Eskapisme Politik Dalam Kebuntuan Komunikasi Koalisi Besar

Ilustrasi. Foto: Stefano Oppo/baseimage

Beberapa Kemungkinan yang Ada

Belum lagi, variabel PDIP sebagai partai pemenang 2 periode tentu akan berat jika harus disetir oleh pola permainan Airlangga. Secara psikologi elektoral, kondisi ini kemungkinan menguntungkan bagi koalisi Nasdem, Demokrat dan PKS yang adem ayem saat ini dengan sosok capresnya Anies Baswedan.

Akhirnya, kita bisa melihat parpol ini tersandera dengan sistem politik yang ambigu. Kemungkinan proses lobi-lobi politik yang terjadi jika berhasilpun adalah upaya-upaya untuk melanggengkan jatah kekuasaan mengelola APBN Negara.

Kita tidak melihat satu gestur politik yang menegaskan kerelaan dari partai politik untuk fokus pada kepentingan masyarakat lebih utama dari pada kepentingan kekuasaan.

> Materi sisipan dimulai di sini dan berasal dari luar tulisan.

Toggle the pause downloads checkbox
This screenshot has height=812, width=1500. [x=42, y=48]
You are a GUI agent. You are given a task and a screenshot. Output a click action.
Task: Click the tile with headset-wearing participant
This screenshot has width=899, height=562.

Yang terjadi seolah-olah partai politik koalisi kebangsaan saling intai dan terus menunggu sinyal kekuasaan hanya karena takut kehilangan afiliasi dengan kekuasaan.

Hal ini terbukti dengan sering lalu-lalangnya partai pencetus koalisi kebangsaan ke istana untuk berdialog dengan Jokowi. Ia menjadi kunci suksesi koalisi kebangsaan karena memang PDIP dengan ego primodialnya sangatlah besar untuk menolak bergabung dengan Koalisi Kebangsaan.

Hanya jokowi yang mampu menengahi ambisi politik PDIP dan Koalisi Kebangsaan untuk tetap menjaga aura kekuasaan di masing-masing partai politik yang tergabung dalam koalisi.

Megawati tidak mungkin mengorbankan Puan Maharani untuk dijadikan second choice dikedudukan Cawapres pasti inginnya adalah Capres.